Flannery O’Connor described herself as “a Catholic peculiarly possessed of a modern consciousness” (HB 90). What makes her such a fascinating author is that she was almost uncannily sensitive to what Charles Taylor has analyzed in his large study A Secular Age as the fraught spiritual cross-currents of late modernity. Decades before Taylor described the modern secular social imaginary as a haunted space, O’Connor wrote in an essay that “if the South is hardly Christ-centered, it is most certainly Christhaunted” (MM 44). She interpreted the freak “as a figure of our essential displacement” (45). What Taylor works out about the late modern Zeitgeist in close to a thousand pages of dense analysis, O’Connor memorably puts before her reader in a few vivid strokes.

She was a modern who, as a Christian believer, opposed the self-sufficient spirit of modernity. She held to original sin as fact, not mere symbol; and she believed that its only answer was redemption by a costly grace. Her fiction is her prophetic critique of the project of Enlightenment modernity. It is much more than that too, but it is that.

This is a comparative study of some of the contexts that informed the author’s approach to her art. My argument is two-fold: first, O’Connor’s fictional poetics cannot be separated, as some critics seem intent on doing, from its theological rootedness in the Christian dramatics of sin and grace; second, O’Connor was profoundly nourished in working out her theology of art by the resources available to her in the twentieth century writers and artists of the French Catholic Revival. Her personal library testifies to her long and deep interaction with these contexts. I have singled out Jacques Maritain, Georges Rouault, François Mauriac, and Blaise Pascal, who enjoyed a revival in the context of existentialism. What unites these figures is that, like O’Connor, they are moderns who critique modernity from common Christian commitments. This results in interesting formal affinities of thought and aesthetics.
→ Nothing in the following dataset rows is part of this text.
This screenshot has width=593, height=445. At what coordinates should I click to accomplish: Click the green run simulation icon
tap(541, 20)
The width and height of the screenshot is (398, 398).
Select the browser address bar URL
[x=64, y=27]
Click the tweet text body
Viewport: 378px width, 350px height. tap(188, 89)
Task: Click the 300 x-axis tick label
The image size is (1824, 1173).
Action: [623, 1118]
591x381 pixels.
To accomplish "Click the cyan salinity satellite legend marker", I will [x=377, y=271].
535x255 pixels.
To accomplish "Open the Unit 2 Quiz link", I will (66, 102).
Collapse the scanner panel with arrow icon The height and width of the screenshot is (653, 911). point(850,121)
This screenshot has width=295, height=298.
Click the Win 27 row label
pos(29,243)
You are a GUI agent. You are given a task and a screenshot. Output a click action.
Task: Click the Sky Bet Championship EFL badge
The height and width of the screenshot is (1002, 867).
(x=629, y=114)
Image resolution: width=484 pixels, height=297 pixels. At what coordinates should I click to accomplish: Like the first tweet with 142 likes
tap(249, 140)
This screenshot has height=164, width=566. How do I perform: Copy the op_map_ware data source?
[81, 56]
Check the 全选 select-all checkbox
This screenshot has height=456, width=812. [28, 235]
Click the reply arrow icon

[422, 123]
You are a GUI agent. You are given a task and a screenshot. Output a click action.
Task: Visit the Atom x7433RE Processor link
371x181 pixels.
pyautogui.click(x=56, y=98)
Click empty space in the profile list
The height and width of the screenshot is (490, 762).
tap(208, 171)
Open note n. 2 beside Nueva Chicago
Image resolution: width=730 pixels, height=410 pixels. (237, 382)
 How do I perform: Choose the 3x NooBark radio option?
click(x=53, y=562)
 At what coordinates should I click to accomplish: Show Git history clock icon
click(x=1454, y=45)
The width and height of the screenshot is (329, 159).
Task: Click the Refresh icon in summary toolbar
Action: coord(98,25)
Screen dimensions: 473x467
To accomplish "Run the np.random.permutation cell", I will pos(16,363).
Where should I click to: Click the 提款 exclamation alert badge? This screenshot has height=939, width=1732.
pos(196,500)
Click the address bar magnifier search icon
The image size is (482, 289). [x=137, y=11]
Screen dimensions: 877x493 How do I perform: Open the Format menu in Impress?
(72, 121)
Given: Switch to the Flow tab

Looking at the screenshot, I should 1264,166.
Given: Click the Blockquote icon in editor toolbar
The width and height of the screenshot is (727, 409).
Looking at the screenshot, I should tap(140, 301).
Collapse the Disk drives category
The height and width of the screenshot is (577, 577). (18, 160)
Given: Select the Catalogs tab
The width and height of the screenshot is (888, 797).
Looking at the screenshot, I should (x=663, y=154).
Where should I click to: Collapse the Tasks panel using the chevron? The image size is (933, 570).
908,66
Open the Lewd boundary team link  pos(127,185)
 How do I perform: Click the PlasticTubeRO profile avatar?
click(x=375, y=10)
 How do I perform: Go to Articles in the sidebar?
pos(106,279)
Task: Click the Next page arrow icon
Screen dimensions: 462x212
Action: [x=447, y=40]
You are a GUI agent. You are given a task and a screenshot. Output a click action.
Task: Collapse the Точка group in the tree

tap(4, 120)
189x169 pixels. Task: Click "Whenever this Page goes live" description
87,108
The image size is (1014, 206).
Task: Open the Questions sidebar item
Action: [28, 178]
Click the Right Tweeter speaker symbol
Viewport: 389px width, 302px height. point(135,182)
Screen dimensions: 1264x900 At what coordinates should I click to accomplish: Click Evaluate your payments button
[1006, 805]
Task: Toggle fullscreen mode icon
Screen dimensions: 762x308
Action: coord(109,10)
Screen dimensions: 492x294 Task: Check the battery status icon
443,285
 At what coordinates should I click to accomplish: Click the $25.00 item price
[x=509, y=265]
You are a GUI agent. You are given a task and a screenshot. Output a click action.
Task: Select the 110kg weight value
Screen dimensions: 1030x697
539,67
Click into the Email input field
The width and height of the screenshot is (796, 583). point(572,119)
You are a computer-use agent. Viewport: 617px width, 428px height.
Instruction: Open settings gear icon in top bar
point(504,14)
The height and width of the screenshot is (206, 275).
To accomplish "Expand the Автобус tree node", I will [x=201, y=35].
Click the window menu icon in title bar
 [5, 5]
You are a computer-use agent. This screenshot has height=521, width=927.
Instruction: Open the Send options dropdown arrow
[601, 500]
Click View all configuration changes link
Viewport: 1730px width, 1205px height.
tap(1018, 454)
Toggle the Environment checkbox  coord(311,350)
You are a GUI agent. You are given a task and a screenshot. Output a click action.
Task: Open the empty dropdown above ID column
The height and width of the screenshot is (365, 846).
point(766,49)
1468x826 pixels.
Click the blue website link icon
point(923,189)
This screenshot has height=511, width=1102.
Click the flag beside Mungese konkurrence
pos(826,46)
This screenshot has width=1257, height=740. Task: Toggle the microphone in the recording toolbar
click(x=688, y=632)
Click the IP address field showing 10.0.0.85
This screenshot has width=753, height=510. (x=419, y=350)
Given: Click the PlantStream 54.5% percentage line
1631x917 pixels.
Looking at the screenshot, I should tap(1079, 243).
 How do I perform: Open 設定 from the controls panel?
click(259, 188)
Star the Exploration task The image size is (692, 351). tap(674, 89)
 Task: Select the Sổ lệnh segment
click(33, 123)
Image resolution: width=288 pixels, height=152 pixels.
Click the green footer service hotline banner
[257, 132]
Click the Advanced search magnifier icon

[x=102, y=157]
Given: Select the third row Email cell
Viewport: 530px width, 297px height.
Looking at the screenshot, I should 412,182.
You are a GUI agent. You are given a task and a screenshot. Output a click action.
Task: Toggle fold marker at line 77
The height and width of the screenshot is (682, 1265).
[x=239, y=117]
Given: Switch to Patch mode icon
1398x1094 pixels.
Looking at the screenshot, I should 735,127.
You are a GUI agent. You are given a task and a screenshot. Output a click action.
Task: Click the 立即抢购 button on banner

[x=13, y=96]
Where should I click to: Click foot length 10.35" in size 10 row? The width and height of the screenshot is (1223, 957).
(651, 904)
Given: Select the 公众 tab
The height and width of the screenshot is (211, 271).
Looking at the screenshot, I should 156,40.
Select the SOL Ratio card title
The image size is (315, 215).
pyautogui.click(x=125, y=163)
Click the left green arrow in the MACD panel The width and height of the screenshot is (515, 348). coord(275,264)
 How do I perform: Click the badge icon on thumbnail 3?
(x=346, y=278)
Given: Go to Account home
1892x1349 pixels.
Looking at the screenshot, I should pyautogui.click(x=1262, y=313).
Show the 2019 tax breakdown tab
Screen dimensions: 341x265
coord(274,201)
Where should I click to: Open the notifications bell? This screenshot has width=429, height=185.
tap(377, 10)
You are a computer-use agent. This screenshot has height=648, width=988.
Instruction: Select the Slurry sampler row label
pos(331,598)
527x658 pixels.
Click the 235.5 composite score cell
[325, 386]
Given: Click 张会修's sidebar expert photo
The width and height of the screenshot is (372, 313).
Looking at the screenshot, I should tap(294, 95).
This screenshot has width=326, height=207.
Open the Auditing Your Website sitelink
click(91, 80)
O’Connor wrote her stories on a semi-secluded farm in Middle Georgia, but her bookcases and friendships opened her to contexts far afield. In the decades after World War II, the French exercised a special prominence in the thought of American Catholics. As O’Connor’s late friend William Sessions and Sarah Gordon have pointed out, these contexts which fed her thought and art deserve more attention than they have received.

O’Connor was a literary bricoleur. She had the creative knack for using the material at hand to craft her stories. Her habit of reading, painting, and conversation provided the grist for her writing. She joked that she had a “food-chopper brain.” She borrowed from many; what came out of the process remains wonderfully unique.

Chapter three is not specifically French in focus, though I consider it to be a necessary prelude to the comparative discussion of Rouault’s visual aesthetics in chapter four. It is an exploration of the author’s lifelong symbiotic engagement with visual art.

My primary concern in this dissertation is to think about some of the ways in which O’Connor interacted creatively with these resources. Broader comparative considerations are necessary prolegomena to more detailed readings of her fictional works. I will touch on her fiction here, but what I have in mind is an invitation to readings. A more detailed application lies beyond the scope of the present project.